In an exemplary example of the computing method, the cluster computing system further comprises a distribution file system, which is shared by the master device and the slave device. The step S37 comprises the following step: creating the resource feature model in the distribution file system by the processor of the slave device according to the job information and the metric file. In this example, the computing method may optionally further comprise the following step: acquiring the job information from the distribution file system by the processor of the slave device.
In an exemplary example of the computing method, the computing method further comprises the following step: collecting a job status at which the container computes the job, and storing status information corresponding to the job status into the metric file by the processor of the slave device.
In an exemplary example of the computing method, the resource feature model comprises a CPU feature model and a memory feature model, the container configuration parameter comprises a container number and a container specification, and the container specification comprises a CPU specification and a memory specification.
In an exemplary example of the computing method, the step S37 comprises the following step: using a support vector regression module generator by the processor to create a resource feature model according to the job information and the metric file.
The computing method of the second embodiment essentially comprises all the steps corresponding to the operations of the master device 11 and the slave device 13 of the previous embodiment. Those of ordinary skill in the art of the present invention can directly understand the computing methods that are not described in the second embodiment according to the related disclosure of the previous embodiment.

## DATASET CONTENT:
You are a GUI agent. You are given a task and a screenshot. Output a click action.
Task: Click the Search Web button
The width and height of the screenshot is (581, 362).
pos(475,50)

## EXERCISES:
(1) From the cluster computing excerpt above, return the passage starting with "In an exemplary example of the computing method, the cluster" and going on through "system by the processor of the slave device.".
(2) Using the cluster computing excerpt above, state whether each statement agrees with it. Give yes or no, and quote the deciding words. (a) The distribution file system is shared by the master device and the slave device. (b) The container specification comprises a CPU specification and a disk specification. (c) In step S37, a support vector regression module generator is used to create the resource feature model.

## OUTPUTS BY TASK:
(1)
In an exemplary example of the computing method, the cluster computing system further comprises a distribution file system, which is shared by the master device and the slave device. The step S37 comprises the following step: creating the resource feature model in the distribution file system by the processor of the slave device according to the job information and the metric file. In this example, the computing method may optionally further comprise the following step: acquiring the job information from the distribution file system by the processor of the slave device.

(2)
(a) Yes: "which is shared by the master device and the slave device"
(b) No: "the container specification comprises a CPU specification and a memory specification"
(c) Yes: "using a support vector regression module generator by the processor to create a resource feature model according to the job information and the metric file"